Exercise brief → Among the entries below, find the lines with the word "agent" and copy them.

Data shown →

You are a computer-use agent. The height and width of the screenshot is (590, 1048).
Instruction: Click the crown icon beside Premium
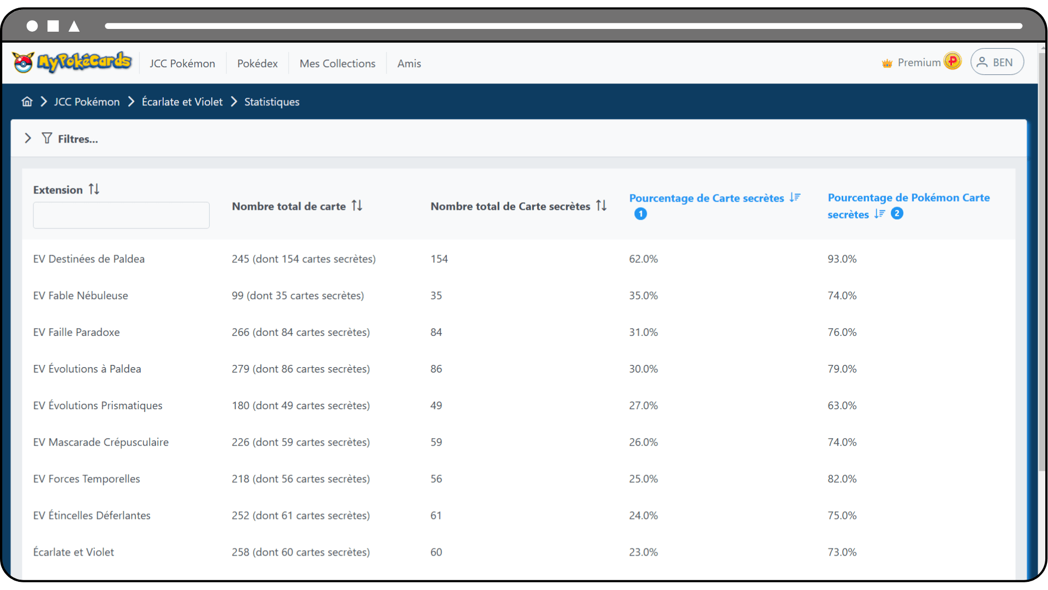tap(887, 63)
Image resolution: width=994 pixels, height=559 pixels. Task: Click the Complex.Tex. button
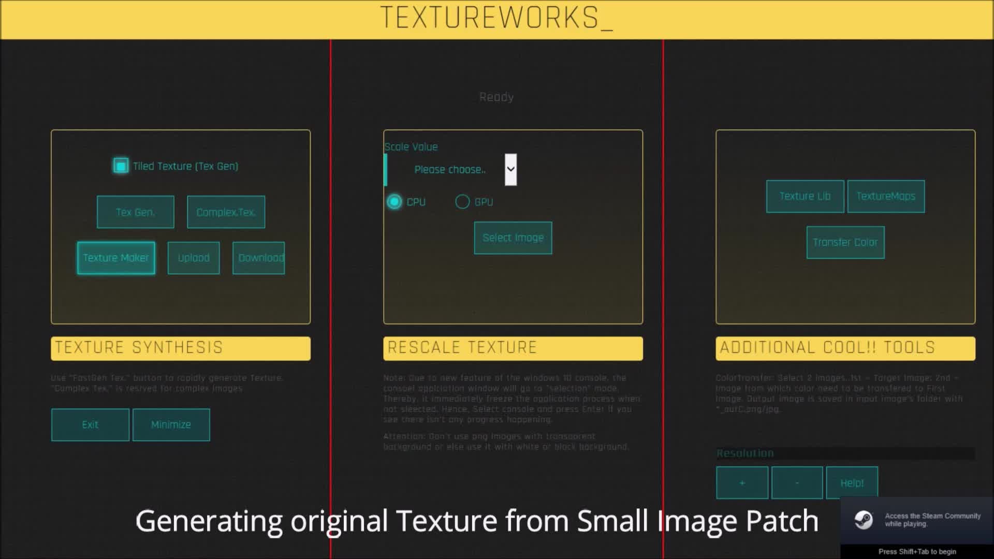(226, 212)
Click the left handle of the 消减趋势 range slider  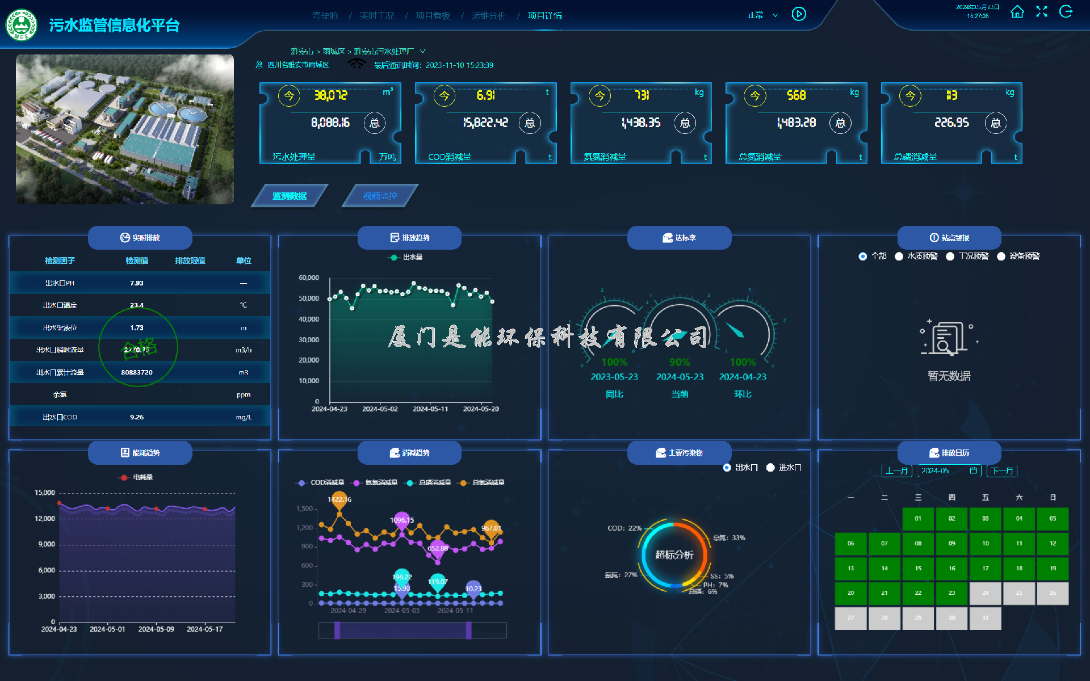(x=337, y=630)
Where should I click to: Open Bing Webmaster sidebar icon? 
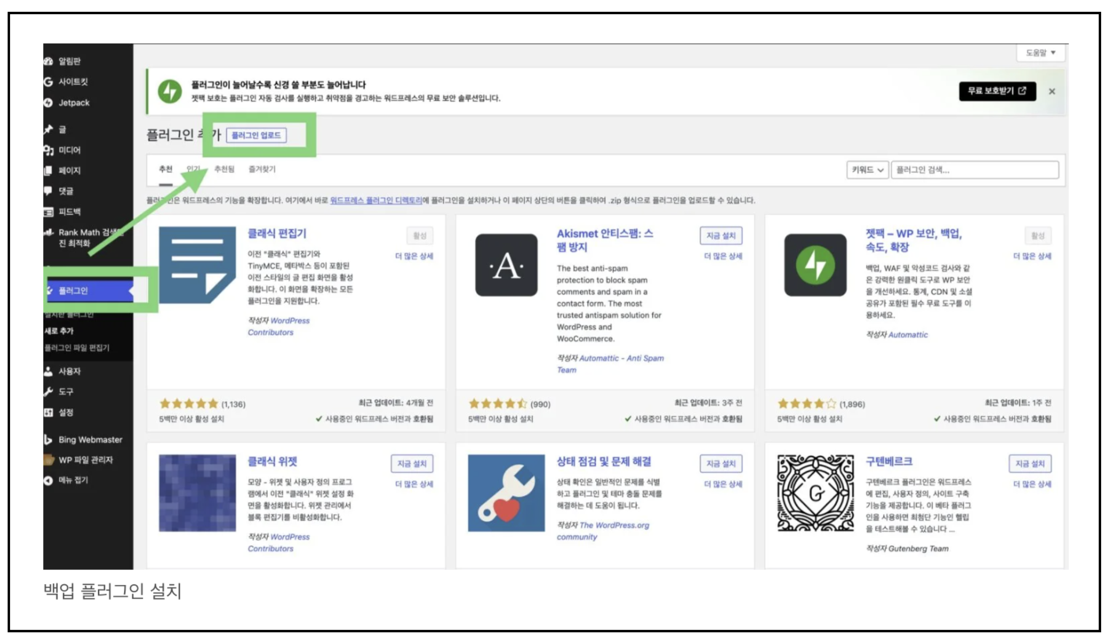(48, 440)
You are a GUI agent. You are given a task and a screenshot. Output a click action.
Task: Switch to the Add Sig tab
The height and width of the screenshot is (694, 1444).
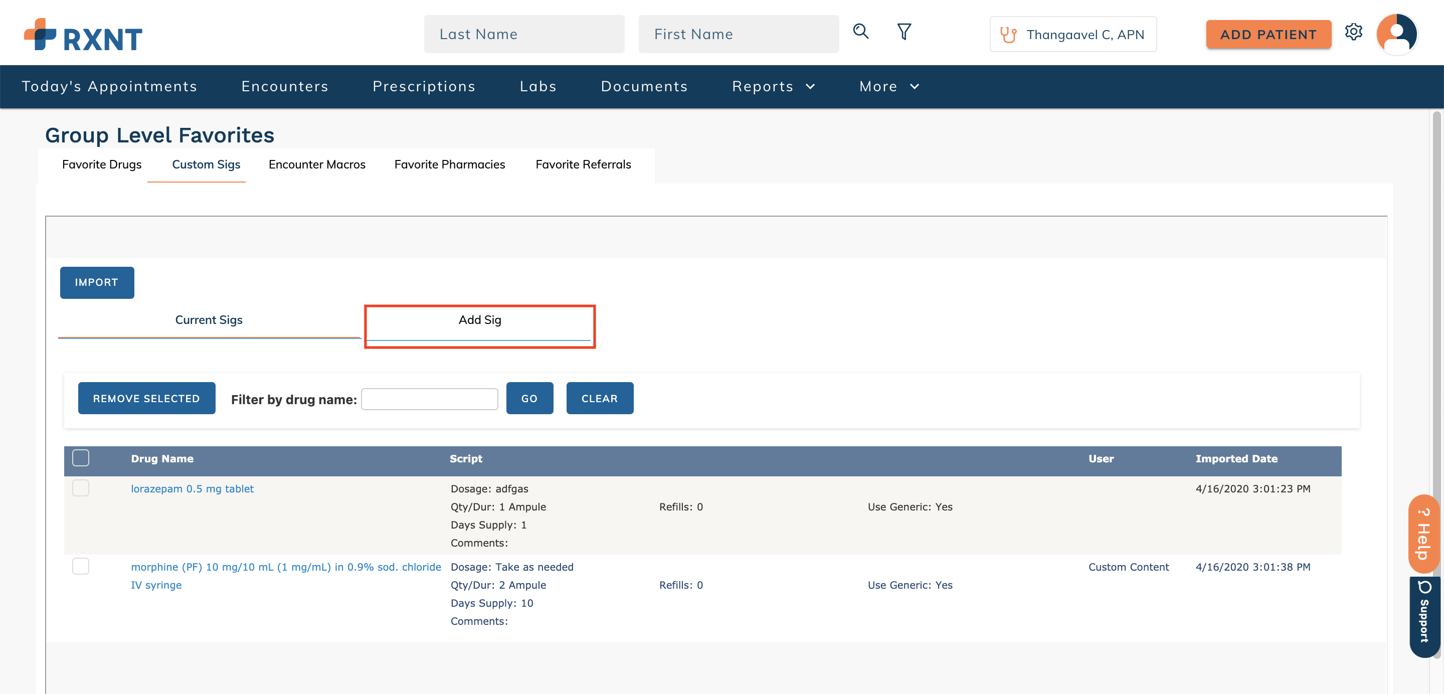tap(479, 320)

* * *

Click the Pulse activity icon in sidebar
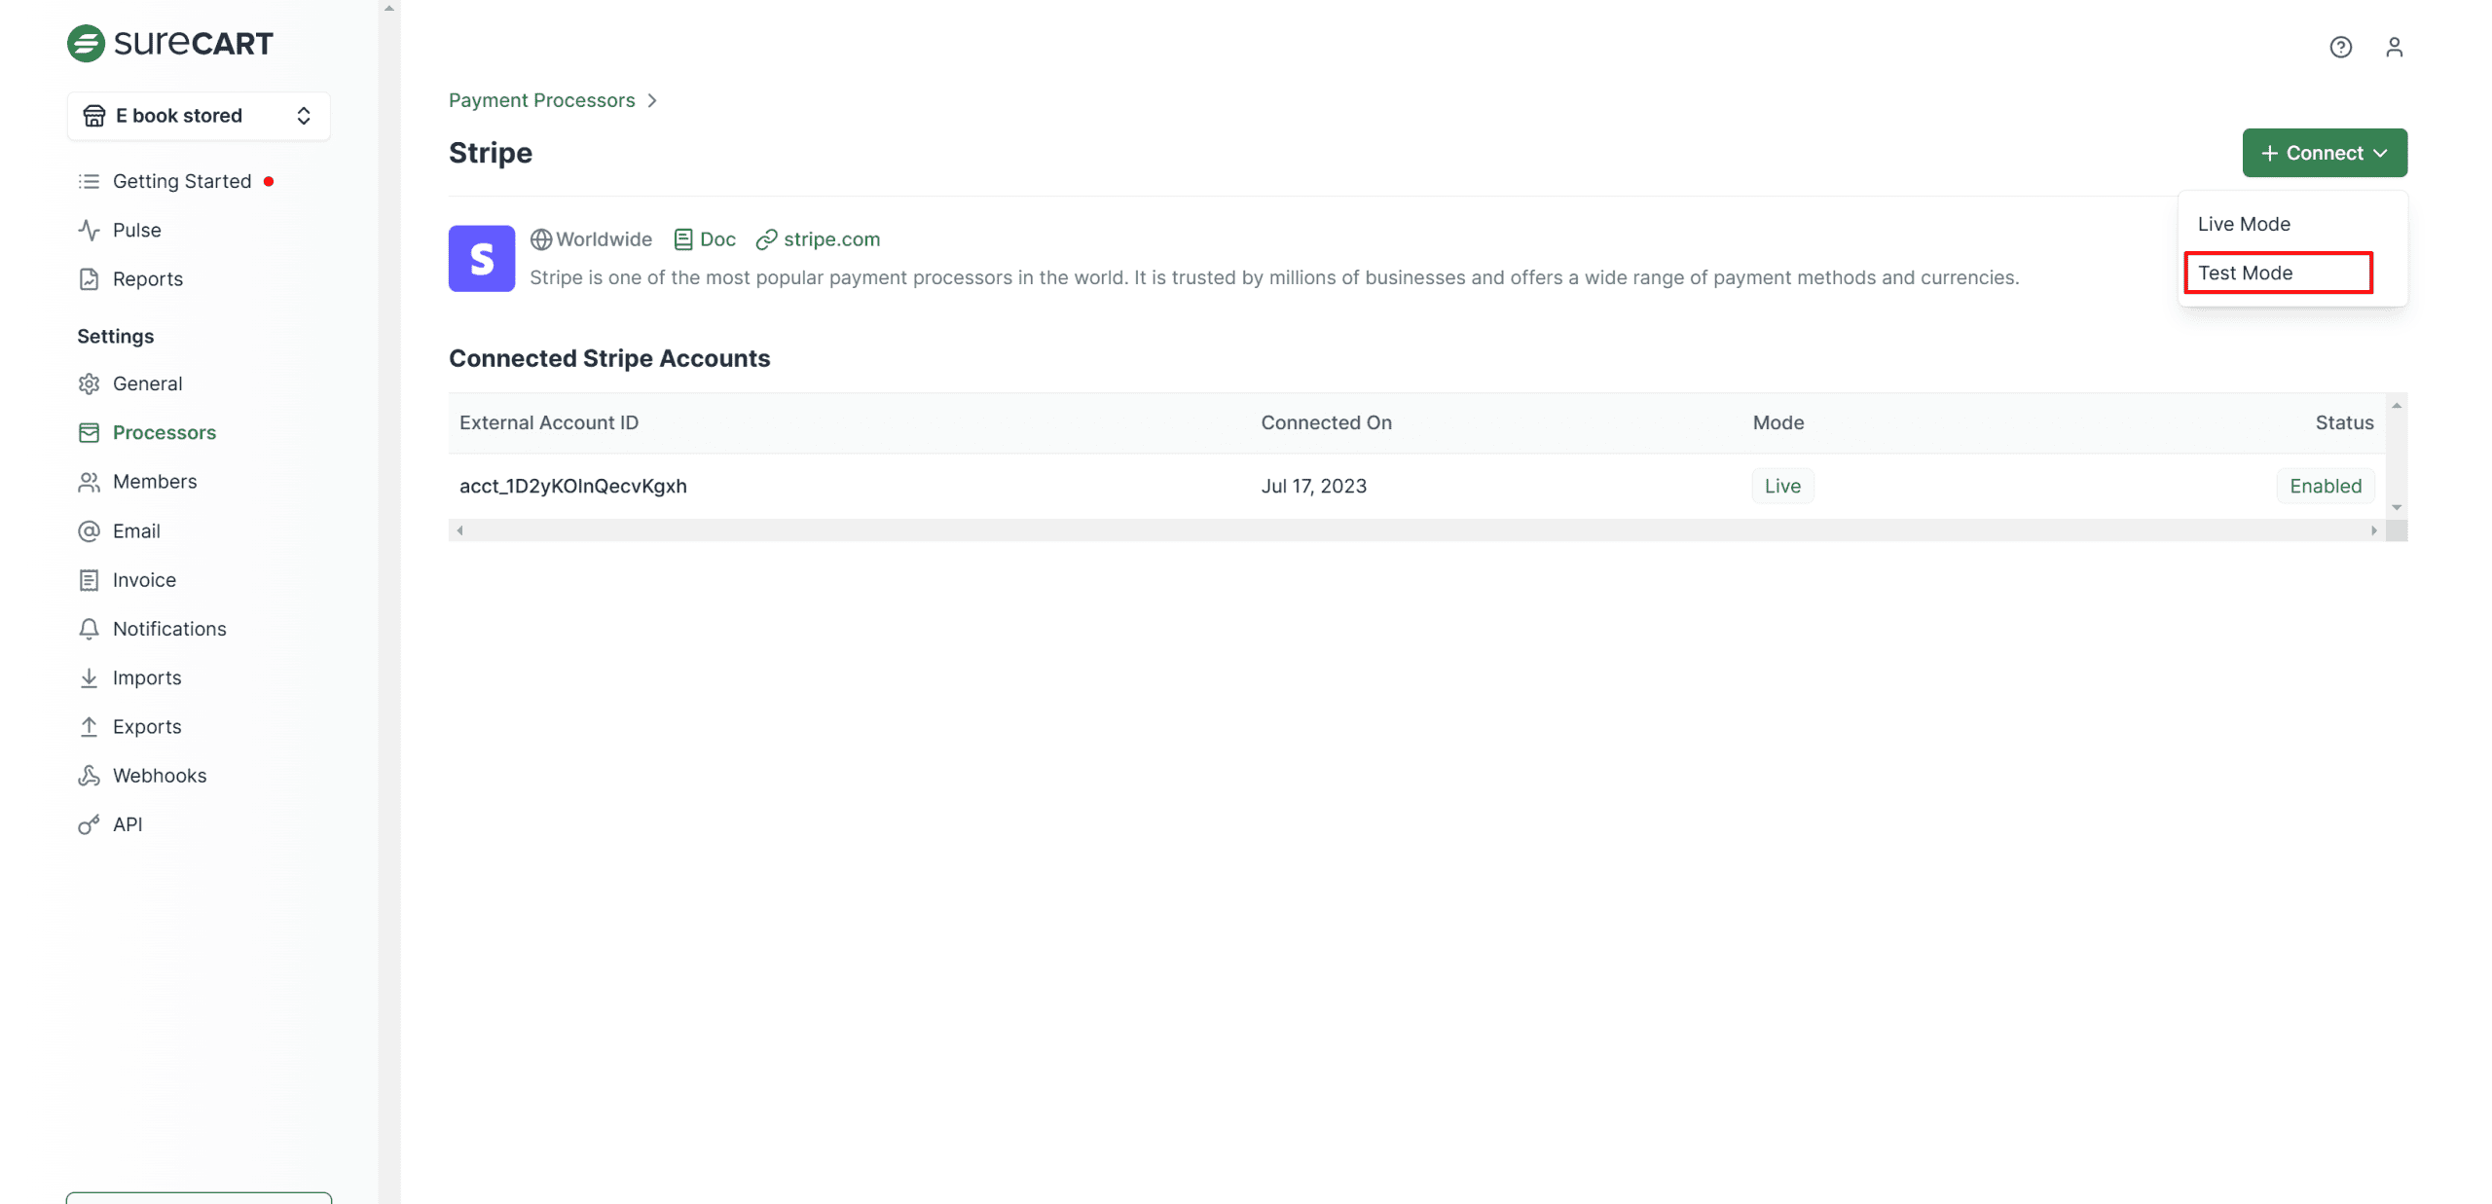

Solution to the exercise →
You are a computer-use agent. The height and width of the screenshot is (590, 1048).
You are a GUI agent. You are given a task and a screenshot. Output a click action.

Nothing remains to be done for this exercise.